An unapproved and improper procedure used by mechanics to manually start the left engine on an American Airlines jetliner on Sept. 28, 2007, probably caused a fire that forced an emergency landing, the NTSB determined today.
The Board also found that the flight crew’s handling of the emergency prolonged the engine fire and further jeopardized the safety of the flight. Finally, the NTSB cited as a contributing factor American’s flawed internal safety management system (SMS), which, it said, could have identified the maintenance problems that led to the accident.
During the incident in question, American Airlines Flight 1400, a McDonnell Douglas MD-82, experienced an in-flight left engine fire during departure climb from St. Louis Lambert International Airport. During the return to St. Louis, the nose landing gear failed to extend, and the crew executed a go-around. The flight crew successfully conducted an emergency landing, and the two flight crewmembers, three flight attendants and 138 passengers deplaned on the runway. No one suffered injuries, but the airplane sustained substantial damage.

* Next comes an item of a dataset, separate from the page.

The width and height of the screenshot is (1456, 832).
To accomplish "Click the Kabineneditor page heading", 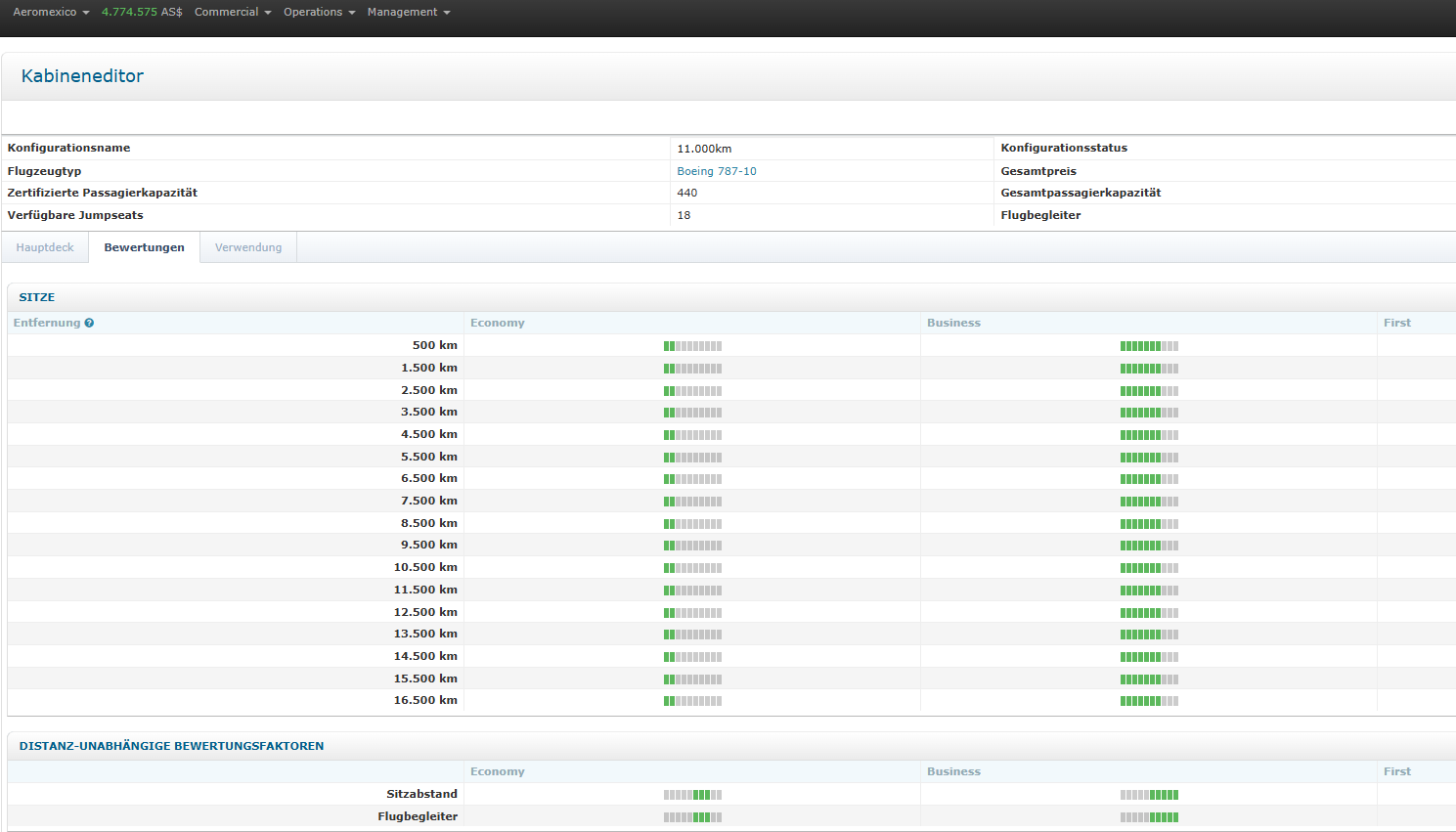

The investigation revealed that a mechanic damaged a component in the manual start mechanism of the left engine with an unapproved tool while the aircraft sat at the gate in St. Louis. The deformed mechanism led to a sequence of events that resulted in the engine fire.
The Board examined how the flight crew managed the in-flight emergency and found that the captain did not effectively allocate the numerous tasks he and his first officer needed to conduct to deal with the emergency in a timely way. The Board expressed particular concern with how the crew repeatedly interrupted their completion of the emergency checklist items with less vital tasks.
“Here is an accident where things got very complicated very quickly and where flight crew performance was very important,” said NTSB acting chairman Mark Rosenker. “Unfortunately, the lack of adherence to procedures ultimately led to many of this crew’s in-flight challenges.”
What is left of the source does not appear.